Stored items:
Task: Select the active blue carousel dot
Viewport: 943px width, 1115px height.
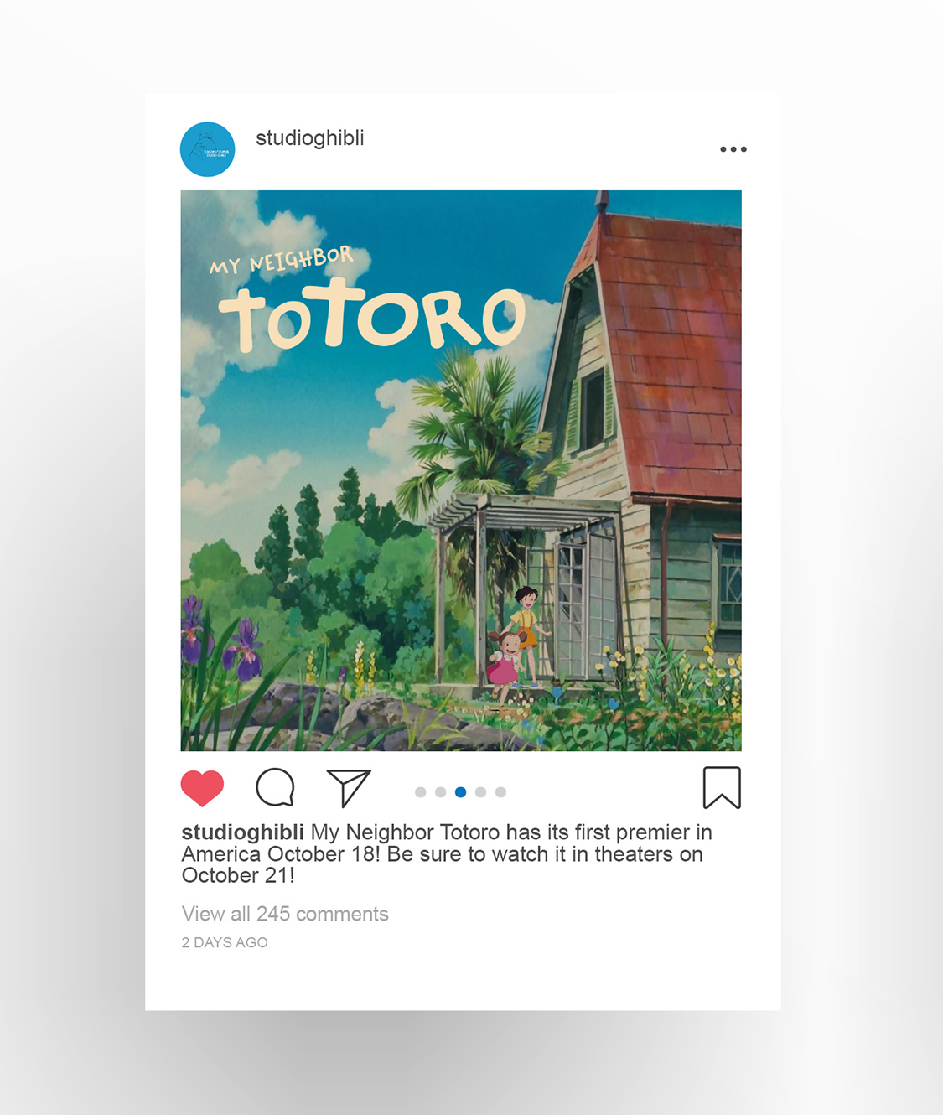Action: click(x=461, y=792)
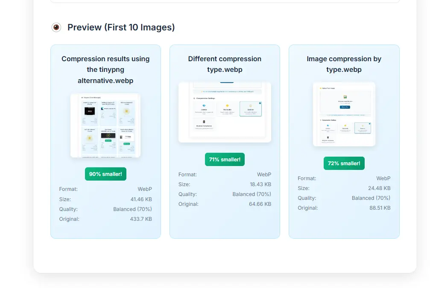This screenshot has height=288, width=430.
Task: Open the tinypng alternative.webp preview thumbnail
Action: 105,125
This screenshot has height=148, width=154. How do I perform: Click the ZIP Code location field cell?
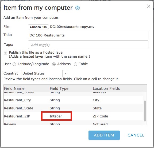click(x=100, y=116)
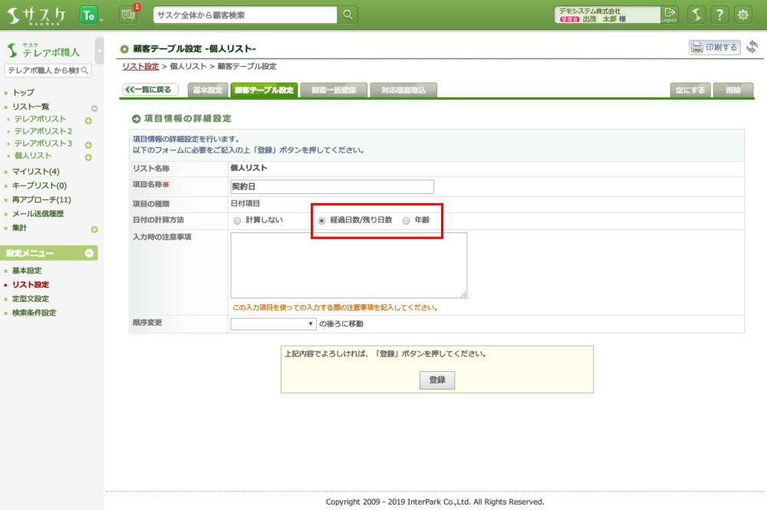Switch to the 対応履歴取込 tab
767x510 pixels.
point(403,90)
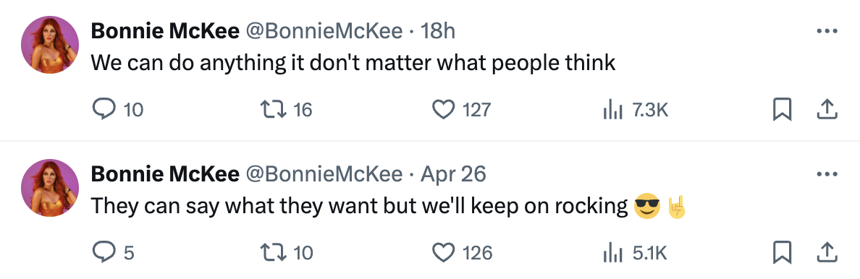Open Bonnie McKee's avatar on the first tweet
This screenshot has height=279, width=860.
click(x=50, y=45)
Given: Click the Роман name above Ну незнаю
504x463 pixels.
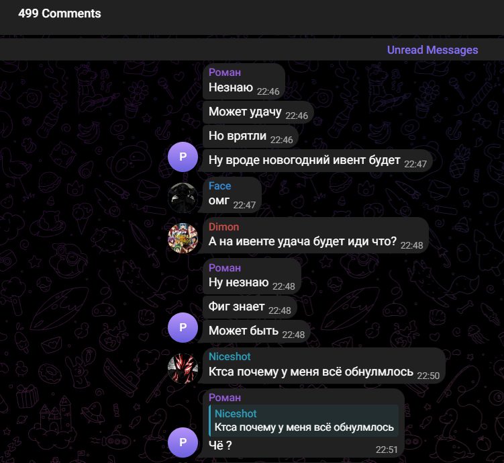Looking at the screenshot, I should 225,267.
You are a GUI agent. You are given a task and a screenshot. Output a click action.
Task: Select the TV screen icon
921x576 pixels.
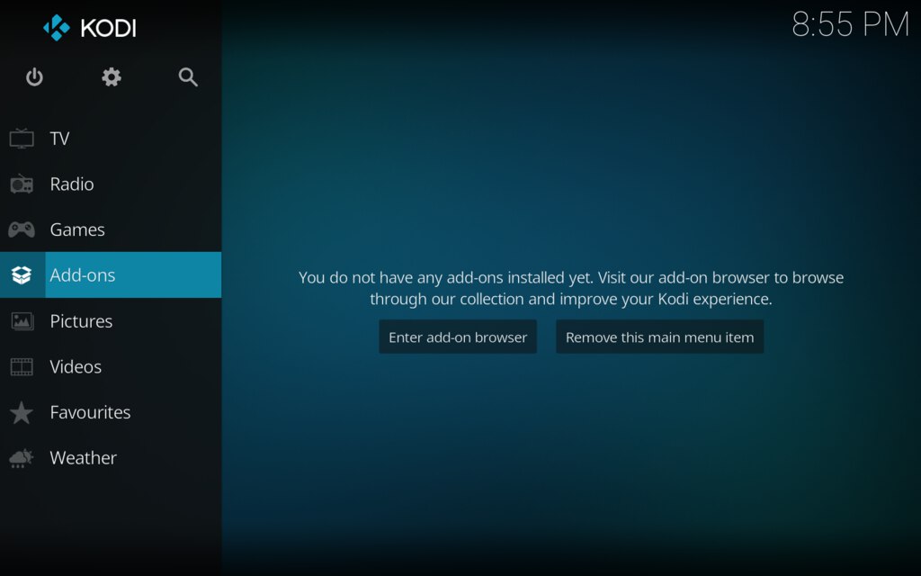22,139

Activity ▸
What is needed is every line of the data above, set down exactly but with the images left out.

Output below ▸
Task: Select the active blue carousel dot
Viewport: 943px width, 1115px height.
Action: click(x=461, y=792)
This screenshot has height=288, width=430.
Task: Open the tinypng alternative.webp preview thumbnail
Action: 105,125
This screenshot has height=148, width=154. How do I perform: Click the ZIP Code location field cell?
click(x=100, y=116)
Switch to the 対応履歴取込 tab
767x510 pixels.
point(403,90)
Open Bonnie McKee's avatar on the first tweet
This screenshot has height=279, width=860.
click(x=50, y=45)
Given: Click the Роман name above Ну незнаю
504x463 pixels.
Looking at the screenshot, I should 225,267.
You are a GUI agent. You are given a task and a screenshot. Output a click action.
Task: Select the TV screen icon
921x576 pixels.
22,139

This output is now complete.